> _COSA FARE_: Riscrivi tutte le voci che seguono, parola per parola e senza cambiare nulla.

> _DATI DI LAVORO_:
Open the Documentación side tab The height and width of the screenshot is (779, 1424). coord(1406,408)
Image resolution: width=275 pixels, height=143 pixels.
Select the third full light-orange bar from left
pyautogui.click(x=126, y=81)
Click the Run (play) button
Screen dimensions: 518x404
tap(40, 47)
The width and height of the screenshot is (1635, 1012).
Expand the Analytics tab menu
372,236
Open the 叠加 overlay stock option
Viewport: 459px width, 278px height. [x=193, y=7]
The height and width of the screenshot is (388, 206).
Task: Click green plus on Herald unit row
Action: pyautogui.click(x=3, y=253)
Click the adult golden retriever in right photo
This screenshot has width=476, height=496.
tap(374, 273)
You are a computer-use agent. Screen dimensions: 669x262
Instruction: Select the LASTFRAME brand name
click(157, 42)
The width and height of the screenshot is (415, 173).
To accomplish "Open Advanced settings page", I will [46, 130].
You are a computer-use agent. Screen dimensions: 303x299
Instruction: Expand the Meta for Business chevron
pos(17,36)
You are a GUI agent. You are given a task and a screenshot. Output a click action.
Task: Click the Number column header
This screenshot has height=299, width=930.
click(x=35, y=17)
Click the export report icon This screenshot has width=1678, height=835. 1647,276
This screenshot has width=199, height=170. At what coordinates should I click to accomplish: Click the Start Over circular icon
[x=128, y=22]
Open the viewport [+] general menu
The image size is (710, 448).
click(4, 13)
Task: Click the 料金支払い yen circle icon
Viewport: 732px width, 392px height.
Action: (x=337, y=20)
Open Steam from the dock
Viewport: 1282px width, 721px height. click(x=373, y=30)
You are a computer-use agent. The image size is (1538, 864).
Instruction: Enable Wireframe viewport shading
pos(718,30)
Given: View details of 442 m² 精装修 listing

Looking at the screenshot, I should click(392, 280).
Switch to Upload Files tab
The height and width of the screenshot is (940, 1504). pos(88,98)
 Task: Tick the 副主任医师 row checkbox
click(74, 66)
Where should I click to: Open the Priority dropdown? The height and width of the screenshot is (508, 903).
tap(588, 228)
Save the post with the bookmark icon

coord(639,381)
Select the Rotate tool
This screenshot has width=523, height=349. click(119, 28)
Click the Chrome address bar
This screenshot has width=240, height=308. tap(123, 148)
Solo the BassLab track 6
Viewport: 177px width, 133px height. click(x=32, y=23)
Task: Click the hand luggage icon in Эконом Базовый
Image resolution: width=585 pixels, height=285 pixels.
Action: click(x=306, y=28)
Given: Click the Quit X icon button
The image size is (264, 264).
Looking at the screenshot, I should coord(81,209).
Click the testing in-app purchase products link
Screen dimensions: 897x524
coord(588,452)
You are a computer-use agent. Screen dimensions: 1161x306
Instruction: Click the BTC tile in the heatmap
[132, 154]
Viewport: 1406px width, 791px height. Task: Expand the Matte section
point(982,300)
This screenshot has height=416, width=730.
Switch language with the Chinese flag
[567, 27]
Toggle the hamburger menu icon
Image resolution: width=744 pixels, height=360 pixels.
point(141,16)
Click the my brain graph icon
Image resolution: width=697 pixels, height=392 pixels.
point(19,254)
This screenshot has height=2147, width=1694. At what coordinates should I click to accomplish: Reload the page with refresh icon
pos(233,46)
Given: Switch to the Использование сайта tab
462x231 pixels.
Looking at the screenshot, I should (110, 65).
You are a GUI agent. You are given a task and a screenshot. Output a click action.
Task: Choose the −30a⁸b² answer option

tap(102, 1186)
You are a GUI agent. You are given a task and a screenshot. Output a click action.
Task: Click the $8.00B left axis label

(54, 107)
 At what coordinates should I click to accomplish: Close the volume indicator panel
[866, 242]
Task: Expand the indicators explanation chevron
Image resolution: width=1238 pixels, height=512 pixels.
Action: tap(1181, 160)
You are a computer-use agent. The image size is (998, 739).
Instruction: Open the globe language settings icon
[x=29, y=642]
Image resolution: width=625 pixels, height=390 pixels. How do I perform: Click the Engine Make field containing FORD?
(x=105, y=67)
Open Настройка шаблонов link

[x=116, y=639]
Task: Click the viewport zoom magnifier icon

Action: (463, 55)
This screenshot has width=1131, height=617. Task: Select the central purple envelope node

> _SOLUZIONE_:
Open the Documentación side tab The height and width of the screenshot is (779, 1424). coord(1406,408)
Image resolution: width=275 pixels, height=143 pixels.
Select the third full light-orange bar from left
pyautogui.click(x=126, y=81)
Click the Run (play) button
Screen dimensions: 518x404
tap(40, 47)
The width and height of the screenshot is (1635, 1012).
Expand the Analytics tab menu
372,236
Open the 叠加 overlay stock option
Viewport: 459px width, 278px height. [x=193, y=7]
The height and width of the screenshot is (388, 206).
Task: Click green plus on Herald unit row
Action: pyautogui.click(x=3, y=253)
Click the adult golden retriever in right photo
This screenshot has width=476, height=496.
tap(374, 273)
You are a computer-use agent. Screen dimensions: 669x262
Instruction: Select the LASTFRAME brand name
click(157, 42)
The width and height of the screenshot is (415, 173).
To accomplish "Open Advanced settings page", I will [46, 130].
You are a computer-use agent. Screen dimensions: 303x299
Instruction: Expand the Meta for Business chevron
pos(17,36)
You are a GUI agent. You are given a task and a screenshot. Output a click action.
Task: Click the Number column header
This screenshot has height=299, width=930.
click(x=35, y=17)
Click the export report icon This screenshot has width=1678, height=835. 1647,276
This screenshot has width=199, height=170. At what coordinates should I click to accomplish: Click the Start Over circular icon
[x=128, y=22]
Open the viewport [+] general menu
The image size is (710, 448).
click(4, 13)
Task: Click the 料金支払い yen circle icon
Viewport: 732px width, 392px height.
Action: (x=337, y=20)
Open Steam from the dock
Viewport: 1282px width, 721px height. click(x=373, y=30)
You are a computer-use agent. The image size is (1538, 864).
Instruction: Enable Wireframe viewport shading
pos(718,30)
Given: View details of 442 m² 精装修 listing

Looking at the screenshot, I should click(392, 280).
Switch to Upload Files tab
The height and width of the screenshot is (940, 1504). pos(88,98)
 Task: Tick the 副主任医师 row checkbox
click(74, 66)
Where should I click to: Open the Priority dropdown? The height and width of the screenshot is (508, 903).
tap(588, 228)
Save the post with the bookmark icon

coord(639,381)
Select the Rotate tool
This screenshot has width=523, height=349. click(119, 28)
Click the Chrome address bar
This screenshot has width=240, height=308. tap(123, 148)
Solo the BassLab track 6
Viewport: 177px width, 133px height. click(x=32, y=23)
Task: Click the hand luggage icon in Эконом Базовый
Image resolution: width=585 pixels, height=285 pixels.
Action: click(x=306, y=28)
Given: Click the Quit X icon button
The image size is (264, 264).
Looking at the screenshot, I should coord(81,209).
Click the testing in-app purchase products link
Screen dimensions: 897x524
coord(588,452)
You are a computer-use agent. Screen dimensions: 1161x306
Instruction: Click the BTC tile in the heatmap
[132, 154]
Viewport: 1406px width, 791px height. Task: Expand the Matte section
point(982,300)
This screenshot has height=416, width=730.
Switch language with the Chinese flag
[567, 27]
Toggle the hamburger menu icon
Image resolution: width=744 pixels, height=360 pixels.
point(141,16)
Click the my brain graph icon
Image resolution: width=697 pixels, height=392 pixels.
point(19,254)
This screenshot has height=2147, width=1694. At what coordinates should I click to accomplish: Reload the page with refresh icon
pos(233,46)
Given: Switch to the Использование сайта tab
462x231 pixels.
Looking at the screenshot, I should (110, 65).
You are a GUI agent. You are given a task and a screenshot. Output a click action.
Task: Choose the −30a⁸b² answer option

tap(102, 1186)
You are a GUI agent. You are given a task and a screenshot. Output a click action.
Task: Click the $8.00B left axis label

(54, 107)
 At what coordinates should I click to accomplish: Close the volume indicator panel
[866, 242]
Task: Expand the indicators explanation chevron
Image resolution: width=1238 pixels, height=512 pixels.
Action: tap(1181, 160)
You are a computer-use agent. The image size is (998, 739).
Instruction: Open the globe language settings icon
[x=29, y=642]
Image resolution: width=625 pixels, height=390 pixels. How do I perform: Click the Engine Make field containing FORD?
(x=105, y=67)
Open Настройка шаблонов link

[x=116, y=639]
Task: Click the viewport zoom magnifier icon

Action: (463, 55)
This screenshot has width=1131, height=617. Task: Select the central purple envelope node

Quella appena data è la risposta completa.